• **What to produce**:
Copy all the lines of the data that include the word "tree".
### Exercise inputs
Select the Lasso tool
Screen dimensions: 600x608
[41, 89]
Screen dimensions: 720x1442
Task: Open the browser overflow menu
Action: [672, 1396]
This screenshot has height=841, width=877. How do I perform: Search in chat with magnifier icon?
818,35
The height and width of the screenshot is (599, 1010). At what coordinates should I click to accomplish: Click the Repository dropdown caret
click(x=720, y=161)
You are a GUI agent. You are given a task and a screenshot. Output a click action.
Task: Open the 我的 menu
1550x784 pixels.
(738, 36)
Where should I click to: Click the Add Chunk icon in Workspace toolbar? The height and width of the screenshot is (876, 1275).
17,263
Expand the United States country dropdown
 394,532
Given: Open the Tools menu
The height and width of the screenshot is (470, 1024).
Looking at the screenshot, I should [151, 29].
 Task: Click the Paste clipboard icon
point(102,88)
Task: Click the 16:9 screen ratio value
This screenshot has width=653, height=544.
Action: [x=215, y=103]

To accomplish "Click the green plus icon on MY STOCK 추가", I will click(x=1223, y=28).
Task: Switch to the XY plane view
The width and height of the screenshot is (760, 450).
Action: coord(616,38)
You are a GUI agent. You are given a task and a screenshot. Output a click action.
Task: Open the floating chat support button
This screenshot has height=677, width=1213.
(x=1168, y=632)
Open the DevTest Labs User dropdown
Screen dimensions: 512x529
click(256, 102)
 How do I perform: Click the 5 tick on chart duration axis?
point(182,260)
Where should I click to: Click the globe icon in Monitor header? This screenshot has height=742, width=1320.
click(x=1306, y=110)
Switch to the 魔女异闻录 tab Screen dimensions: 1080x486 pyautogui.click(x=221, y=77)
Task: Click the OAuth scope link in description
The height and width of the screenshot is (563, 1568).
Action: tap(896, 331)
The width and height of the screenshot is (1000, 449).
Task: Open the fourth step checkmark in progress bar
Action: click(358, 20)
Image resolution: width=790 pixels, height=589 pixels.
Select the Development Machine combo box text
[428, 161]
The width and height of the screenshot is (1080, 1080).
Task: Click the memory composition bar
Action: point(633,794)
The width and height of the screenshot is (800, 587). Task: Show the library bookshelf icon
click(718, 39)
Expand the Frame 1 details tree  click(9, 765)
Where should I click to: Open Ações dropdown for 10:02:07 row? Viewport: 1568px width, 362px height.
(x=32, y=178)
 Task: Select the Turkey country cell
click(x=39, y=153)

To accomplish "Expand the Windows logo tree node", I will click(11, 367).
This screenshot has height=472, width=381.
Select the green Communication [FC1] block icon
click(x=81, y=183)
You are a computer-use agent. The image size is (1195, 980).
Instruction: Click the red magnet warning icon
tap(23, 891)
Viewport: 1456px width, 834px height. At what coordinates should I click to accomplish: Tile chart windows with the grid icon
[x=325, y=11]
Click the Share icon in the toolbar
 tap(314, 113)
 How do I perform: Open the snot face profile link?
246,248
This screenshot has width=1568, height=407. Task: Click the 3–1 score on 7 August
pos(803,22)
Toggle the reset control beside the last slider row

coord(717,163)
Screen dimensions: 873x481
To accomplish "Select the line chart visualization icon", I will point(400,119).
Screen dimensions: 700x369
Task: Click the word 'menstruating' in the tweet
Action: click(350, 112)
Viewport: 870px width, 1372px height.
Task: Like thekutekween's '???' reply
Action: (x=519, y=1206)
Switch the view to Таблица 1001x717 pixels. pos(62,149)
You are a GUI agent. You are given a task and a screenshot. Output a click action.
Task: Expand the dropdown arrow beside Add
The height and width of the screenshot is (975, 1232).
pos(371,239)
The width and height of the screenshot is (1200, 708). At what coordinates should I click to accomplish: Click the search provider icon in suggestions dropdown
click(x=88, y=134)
######
• **Answer to the problem**:
Expand the Frame 1 details tree  click(9, 765)
To accomplish "Expand the Windows logo tree node", I will click(11, 367).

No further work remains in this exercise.